Whoever said ‘carbs are not your friend’ does not understand how friendship works.
If Minnie Driver married Bradley Cooper her name would be oh god I can’t even finish this one
Motorway in Britain: “Go 40mph for a bit”
You: “Why? What’s happened?”
Motorway: “Absolutely nothing”
My 4 year old is handing me one grape to wash at a time so breakfast should be served around midnight.
Coach: Hi I’m Coach Mike. Let’s all introduce ourselves!
7yo: I’m Coach Tommy
Coach: No wait…
Next kid: Let’s all be coaches!
*the whole team cheers*
Welcome to U8 soccer, Mike.
My dad lied a lot. I was 17 before I realized the ‘Silver Table Cat’ wasn’t a real species, and that we didn’t own a pet, we owned a toaster
Killing spiders is easy and fulfilling if you imagine them whispering “You look fat in those pants”.

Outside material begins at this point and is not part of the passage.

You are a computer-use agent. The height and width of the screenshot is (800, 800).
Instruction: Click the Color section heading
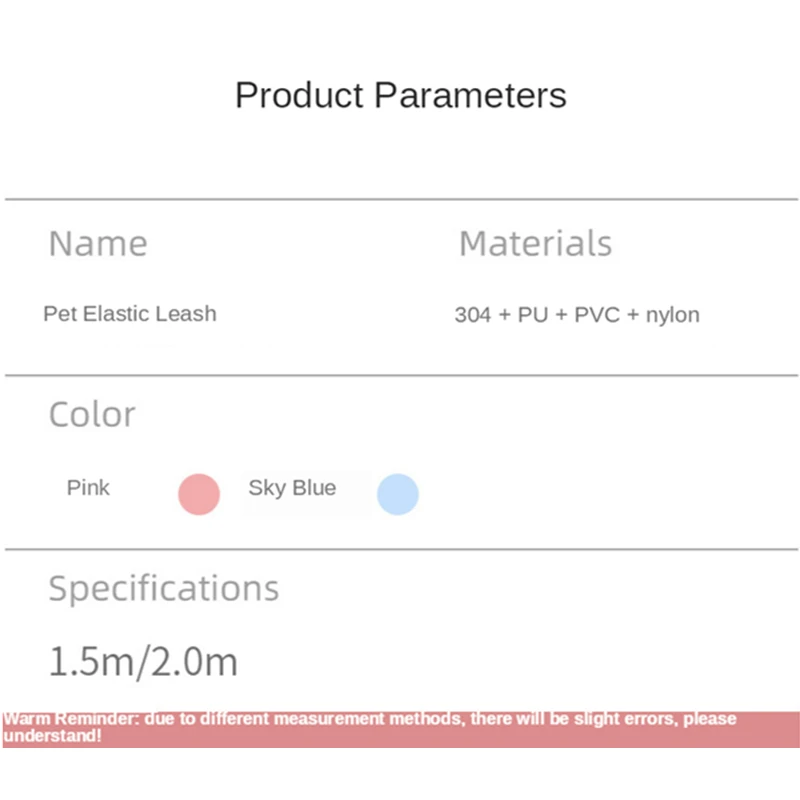pyautogui.click(x=92, y=415)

You could completely eliminate the semicolon key and 90% of America wouldn’t notice… until they needed to wink at somebody.
Appendi
Appendii
Appendiii
Appendiv
Appendv
Appendvi
Appendvii
Appendviii
Appendix
My ex just sneezed and I accidentally said “bless you”.
Now she is staring at the bushes confused and wondering who said that.
I spent the entire summer before 6th grade obsessively playing world of warcraft and I felt so weird being like very clearly the only child in my guild so I pretended to be in my thirties with a boyfriend and everyone was so nice to me I ended up announcing my fake engagement.
Pet Cemetery 3:
People get tired of resurrecting pets and relatives.
Somebody buries dinosaur bones.
Jurassic Park ensues.
If I take anymore ibuprofen, I’m going to have to log it as a snack.
We like to vilify hot people, but it’s important to know that people who aren’t hot are also terrible.
Nightmares are so embarrassing bro, like u literally made up a guy and got scared of him.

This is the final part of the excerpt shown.